The great thing about staying in a campground Sunday into Monday is that the place empties out Sunday afternoon and you have a nice quiet Sunday night. I had a better night's sleep than the night before, but had a lot of stiffness in the leg and back. I was beginning to rethink plans we had for hiking Mount Chocorua. We had decided the night before to hike some new trails to the summit and had agreed that we would ascend by the Brook Trail and descend by the Liberty Trail. It was still pretty chilly, but the sun was bright and I knew it would be an awesome day to hike, so eventually as we were breaking down camp I talked myself into at least going and see how I felt on the trail "and if I have to turn around I have to turn around." First we'd have to find the trailhead, I wasn't sure if where I thought it was would turn out to be right, but memory served me well and we drove right to it. With a pop-up trailer in tow and two kayaks on the roof I didn't want to be driving class VI roads in circles all morning.
We started out at the trailhead where the Bolles, Brook and Liberty Trails intersect at the parking area on Paugus Road. The trail starts easily along a gravel road but soon turns into the woods and becomes a smooth path through maturing evergreens.
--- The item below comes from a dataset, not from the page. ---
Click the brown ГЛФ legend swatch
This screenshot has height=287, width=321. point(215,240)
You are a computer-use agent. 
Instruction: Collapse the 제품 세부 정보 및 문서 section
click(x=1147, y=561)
There is no question why the trail is named the Brook Trail, as it follows the course of Claybank Brook for the first two miles or so. At one point there is a beautiful, tiny waterfall and it provided a good excuse for a break while I stopped for pictures. By this point the legs were warming up from the initial stiffness when we started out and the pack had stopped feeling like a hundred pounds. Jude made the obvious comment one of us always makes at about this point of a thus far easy hike, "This has been a breeze, all the elevation must be in the next mile." "Don't say anything discouraging," was all I could come up with as I stretched and flexed the stiff right knee and hip.
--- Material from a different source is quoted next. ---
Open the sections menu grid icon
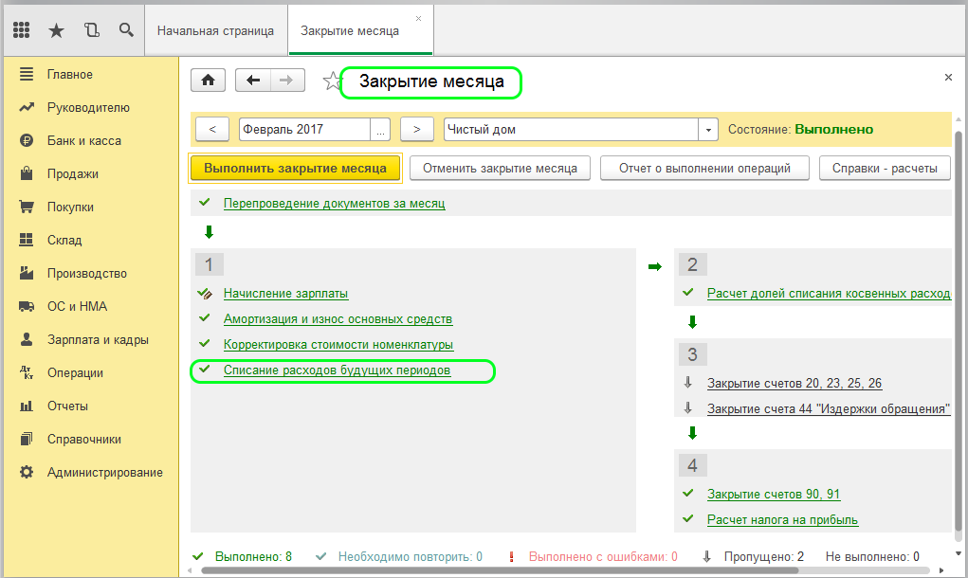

At about two and a half miles we crossed the brook and as predicted the hike became much steeper and began to cross a few wet ledges which had some trick to them. With two poles I was doing fine, but as we ascended the ledges got trickier. The guide book had warned of one tricky scramble and I was thinking I had done three already when we came to the warning worthy one. You know, with two good legs I would have thought this was fun, but with one recently surgically improved and the other just weak and tired from sitting around all summer waiting for the other to get back up to speed, I was finding it tricky indeed. There were nice wet, mossy spots seemingly strategically placed where all the best footholds were, and looking up and not seeing anymore blazes, I was not quite sure what point above us should be my objective. Somehow, despite all this, we managed to get up and over it and find the trail back into the woods. It wasn't after all, Hillary's Step, but it was seeming like a great accomplishment to me at that point. I was glad we hadn't decided to loop the other way with this as the descent, it would not have been good.
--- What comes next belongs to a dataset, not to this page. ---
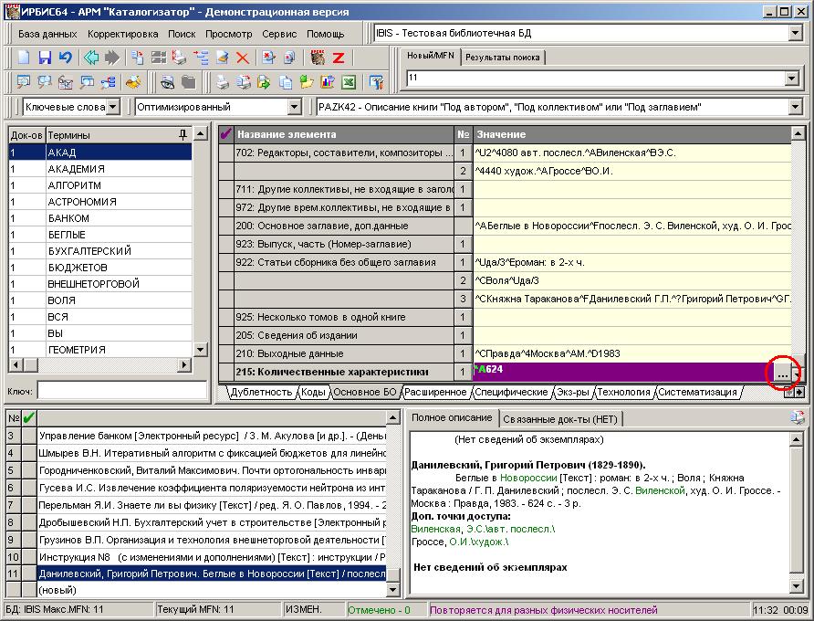The width and height of the screenshot is (814, 621).
Task: Click the red Z toolbar icon
Action: (x=339, y=58)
From the top of the ledge we had just scrambled we got our first views and could clearly see the rest of the Sandwich Range, Paugus, Passaconaway, Whiteface, Sandwich Dome, Middle and North Tripyramid, marching away to our west . Occasionally we would get a glimpse ahead of our progress towards Chocorua's great bald summit cone as we passed along more ledges which offered views to nearby Chocorua Lake and southeast to Ossipee lake and south to the Ossipee Range. We passed the junction where the Beeline Trail connects from Mount Paugus and we were soon on an open ledge 2/10ths below the summit, staring up at the mass of granite above us. To the north and north west we could see the main body of the White Mountains were in a low cloud bank obscuring all but the nearest peaks. We were glad for the sun that warmed us, but now, out in the open the wind became a factor and we made a mad dash for the summit, hoping to find a place out of the wind on the leeward side.
As we scrambled the last tenth of a mile the wind buffeted and actually pinned us down for a few seconds, the little scramble just below the summit being particularly interesting. We hopped over the spine hoping to drop down into a nook where we would be out of the wind and in the sun, but everywhere we tried the wind found its way in and was beginning to feel rather icy. We found a spot where I was able to pull on the rest of the clothes I had carried, but still wasn't comfortable enough to sit and eat, so we made a dash for the summit again, took some quick pictures and headed back down in search of a nice sunny ledge out of the wind. On this part of the loop the plan was to take the Liberty Trail down, so we began the descent towards the Jim Liberty Cabin, deciding that would be a good place for lunch.
3/10ths of a mile and down and over some more tricky ledge we sat on a sun soaked lawn in front of the cabin while I ate my lunch. Much better, thank you. Once again, as we had done on previous trips, we took a quick tour of the spartan cabin, mostly just to read the names of those brilliant souls written or carved indelibly in the frame and woodwork of the cabin. The cabin stands on the site of what was once a "hotel" on the side of the mountain. The sign above the door gives a brief history of the structure and mentions the man who the cabin and trail are named after, Jim Liberty. Liberty built the trail to the summit and charged people a toll to use it, so the local folk built their own trail, the Brook Trail. I don't say I blame them, in fact, I probably would have proposed it myself if I had been there.
The sign also tells of how all the materials were hauled to the summit by horse and wagon. OK, I can get my mind around horses hauling things up a road, say even to Mount Washington, but the idea of some bastard whippin' horses up a mountain trail like this to support his own greedy endeavors paints an ugly picture in my mind. I think about the horses as I coax my own sore, tired legs down what the guide book describes as "probably the easiest trail to the summit of Chocorua". We pass places in the trail where boulders had obviously been blasted with dynamite to improve the "road". In Liberty's defense it was apparent he had chosen the easiest ascent route, and perhaps the horses didn't have it quite so bad as some other trails I can think of.
It seemed a long way down for me, I moved slowly despite the relatively easy grade and good footing. There were no more ledges to cross, and as the guidebook had also mentioned, this trail was less scenic than the Brook Trail as it passed down through varying woods and never gave a glimpse of the surrounding landscape. After what seemed like forever to me we came at last back to the parking area and our car. We had only seen six other people all day, and two dogs. I was exhausted, it seems there is still a way to go in my rehab, but things are progressing nicely. It was good to be back on the trail and to start getting back into trail shape again. Looking forward to hiking again, soon. Both the Brook and Liberty Trails were new to us, so we can add them to our redlining-Ha-ha!